Personnellement, ce sont ces types de comportements qui m’ont conduit à me désabonner massivement de nombreux comptes. Car je m’efforce de ne soutenir des personnes qui n’ont aucun scrupule à MANIPULER leur audience en prônant des valeurs, des bonnes pratiques et autres règles qu’elles n’hésitent pas, elles-mêmes, à transgresser selon la direction du vent ! Car oui oui c’est bien de cela qu’il s’agit : lorsque l’on ment à autrui pour arriver égoïstement à ses fins (devenir célèbre et/ou influente), on le manipule ! Et en suivant, likant, partageant ou commentant leurs contenus, on soutient (consciemment ou non) ces pratiques malsaines !!

 

 

Ainsi, à la question posée cette semaine, en story, par une de mes abonnées: «Gaëlle, ambitionnes-tu de devenir Influenceuse» , je répondrai que ce n’est aucunement un objectif pour moi! Indépendamment de la taille de ma communauté, je veux simplement partager des bouts de mon quotidien de femme bien dans ma peau et maman solo, de mon lifestyle, de mes valeurs, de mes découvertes et autres tips … avec humour et sincérité. En revanche, j’essaie d’avoir une certaine discipline à proposer ce que je recherche chez les personnes que j’aime suivre : partages authentiques, good vibes et contenus de + en + qualitatifs.

 

Et ma foi, si cela finit par attirer des marques, qui va se négliger? … let’s make « MONEY (MOVES) » !! «Un autre big M» vous me direz … sauf celui-ci est plus qu’admissible !

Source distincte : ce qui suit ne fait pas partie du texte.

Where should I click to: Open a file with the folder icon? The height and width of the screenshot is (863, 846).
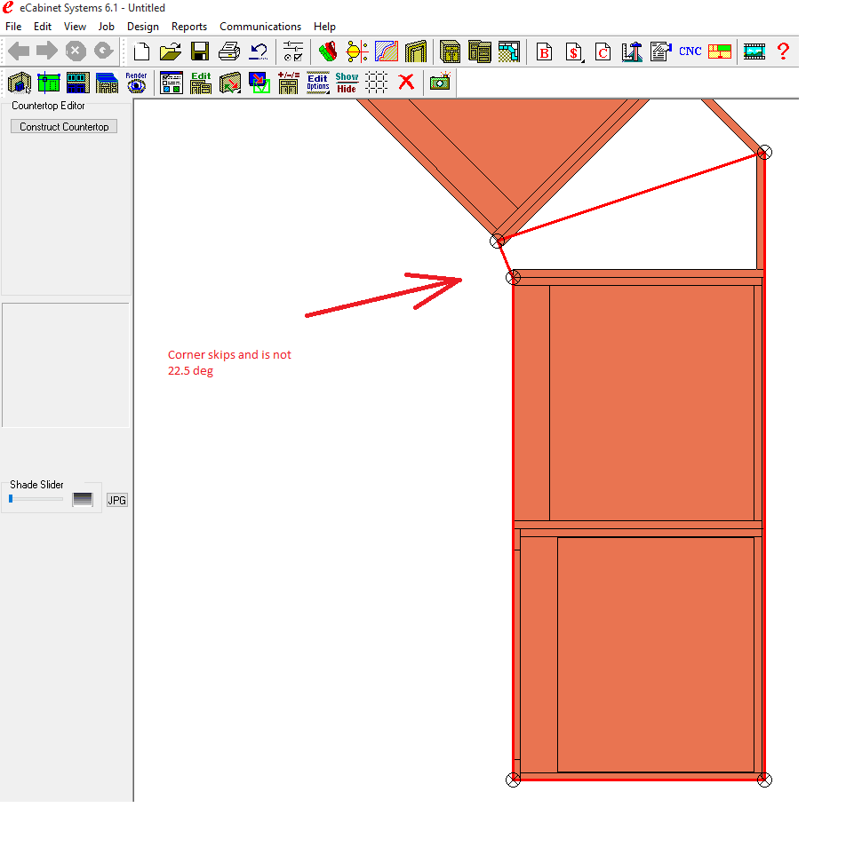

Parce qu’on ne va pas se mentir : désormais, les marques font de plus en plus appel aux «Créateurs de contenus» (je préfère ce terme à celui d’« Influenceurs») car elles savent pertinemment qu’au travers de ces collaborations, elles seront gagnantes sur bien des plans : augmentation de leur visibilité, accroissement de leurs ventes, diversification de leurs contenus médiatiques etc. ! Et bien tout cela, bien évidemment, ça se monétise ! Et/ou se récompense en dons, parfois… mais ça c’est, it’s another tea! Ahaha…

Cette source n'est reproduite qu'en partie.